AFP internacional

El ministro español de Economía, Luis de Guindos, habla con la prensa en Bruselas, el 7 de noviembre de 2016

(afp_tickers)

La comunidad financiera mundial observa con mucha curiosidad, pero no con inquietud, el estreno del nuevo gobierno estadounidense en las reuniones del Fondo Monetario Internacional (FMI), dijo este sábado el ministro español de Economía, Luis De Guindos.

"Inquietud no, lo que hay es curiosidad. Siempre que hay una nueva administración los mensajes iniciales son importantes", dijo De Guindos a la prensa en Washington.

El presidente Donald Trump ha girado 180 grados las posiciones que ha tenido durante décadas Estados Unidos en defensa del libre comercio, bandera del FMI, y se opone al proyecto del Banco Mundial de aumentar su capital.

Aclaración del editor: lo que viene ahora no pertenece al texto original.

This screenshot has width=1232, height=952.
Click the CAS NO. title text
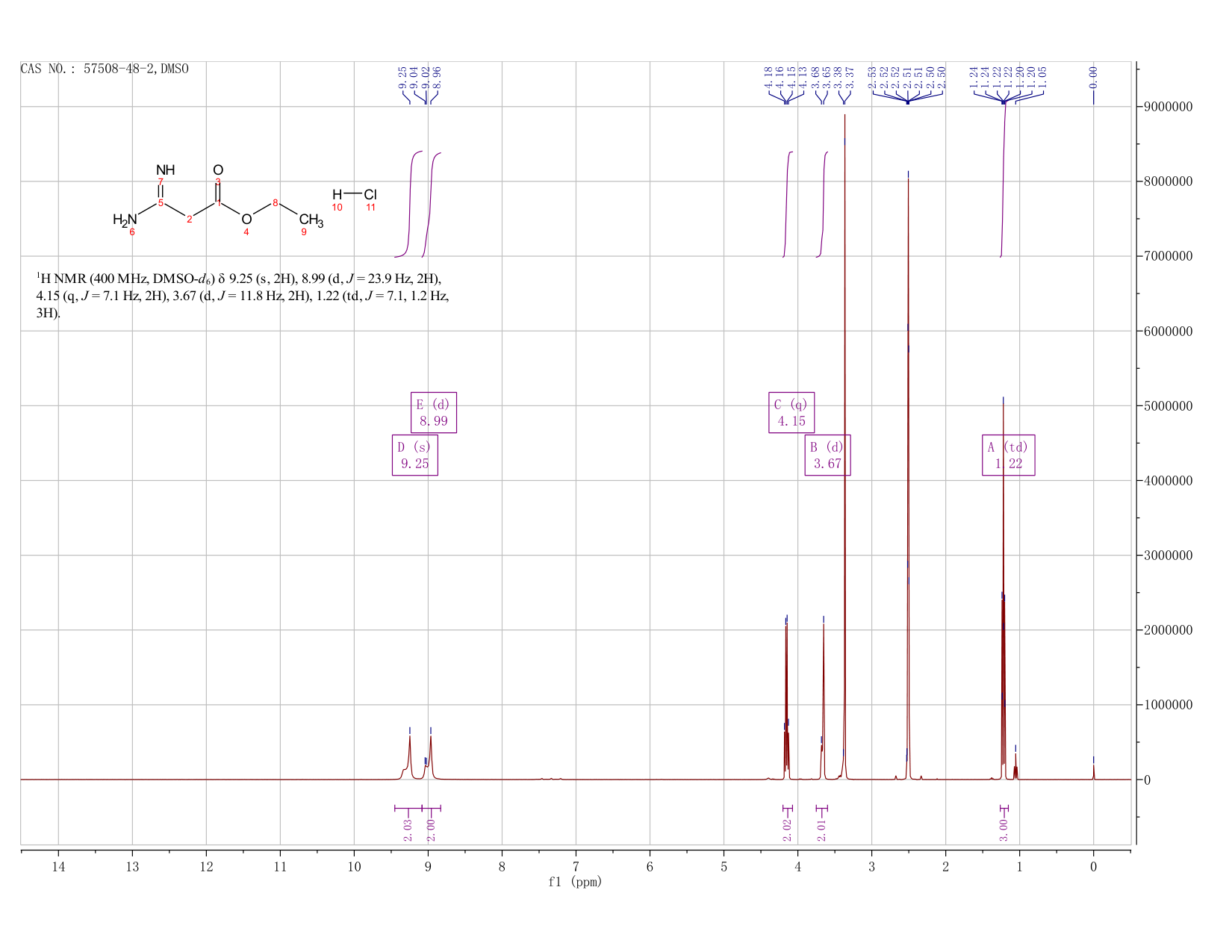pos(105,69)
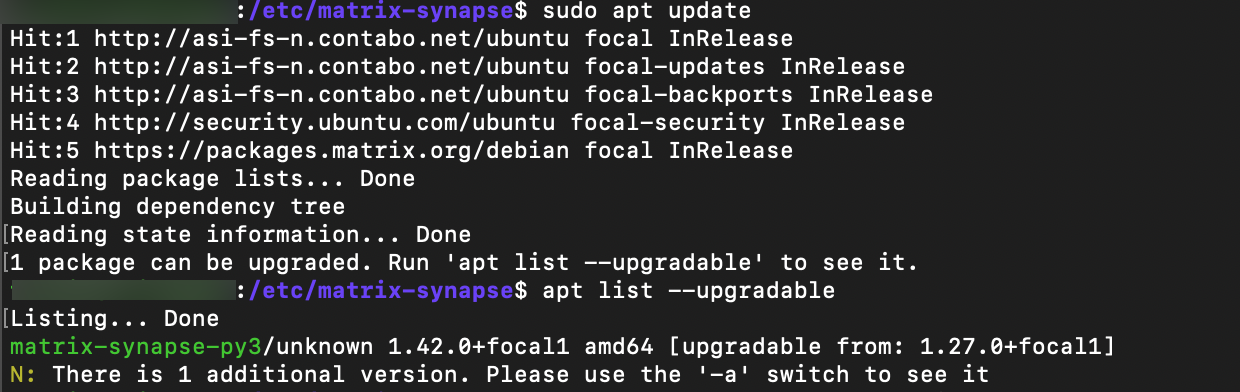This screenshot has width=1240, height=392.
Task: Click 'Building dependency tree' line
Action: point(177,208)
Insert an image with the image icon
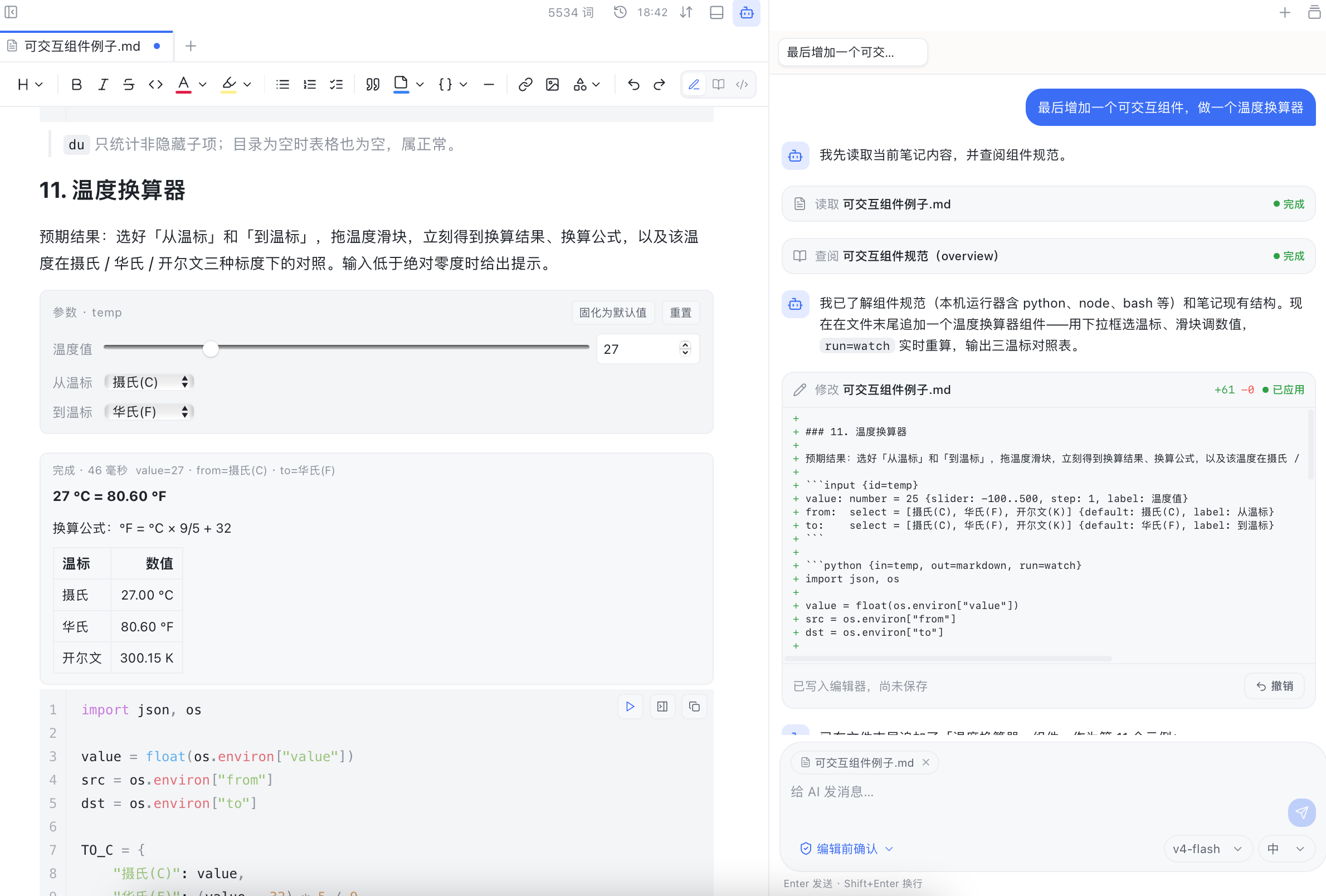This screenshot has height=896, width=1326. click(552, 85)
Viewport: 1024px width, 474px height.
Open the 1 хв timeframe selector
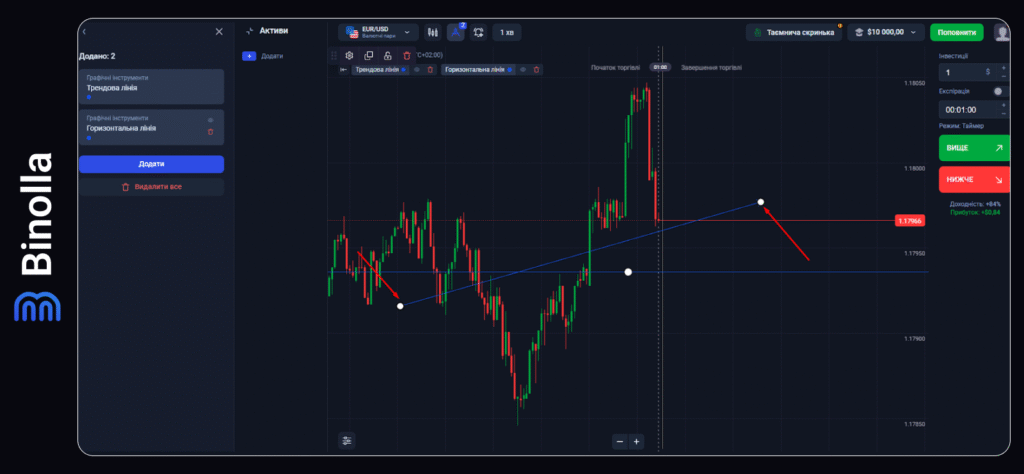[x=507, y=32]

Pero en su primera reunión de los organismos económicos de cooperación internacional, el secretario del Tesoro, Steven Mnuchin, parece haber mantenido latente la expectativa.

Según De Guindos, ante el FMI Mnuchin "fue muy prudente, no demasiado concluyente, genérico", y en la reunión de las principales economías del G20 fue la presidenta de la Reserva Federal, Janet Yellen, quien más se encargó de esbozar la situación económica estadounidense.

"Pero el nuevo secretario del Tesoro americano tampoco ha indicado un tratamiento muy diferente al del consenso" internacional, añadió.

"Todavía tenemos que ver cuáles son los pasos concretos que va tomando la administración americana", apuntó el ministro español.

Las reuniones de primavera boreal del Fondo Monetario Internacional y el Banco Mundial se realizaron con la advertencia contra el alza del proteccionismo, aunque en su comunicado final prefirió evitar esa palabra y "alertar contra políticas de repliegue".

De Guindos señaló que una de las principales lecciones de la cita financiera es que "nadie quiere una guerra comercial" y que existe un consenso en que "seria muy negativo para la economía mundial".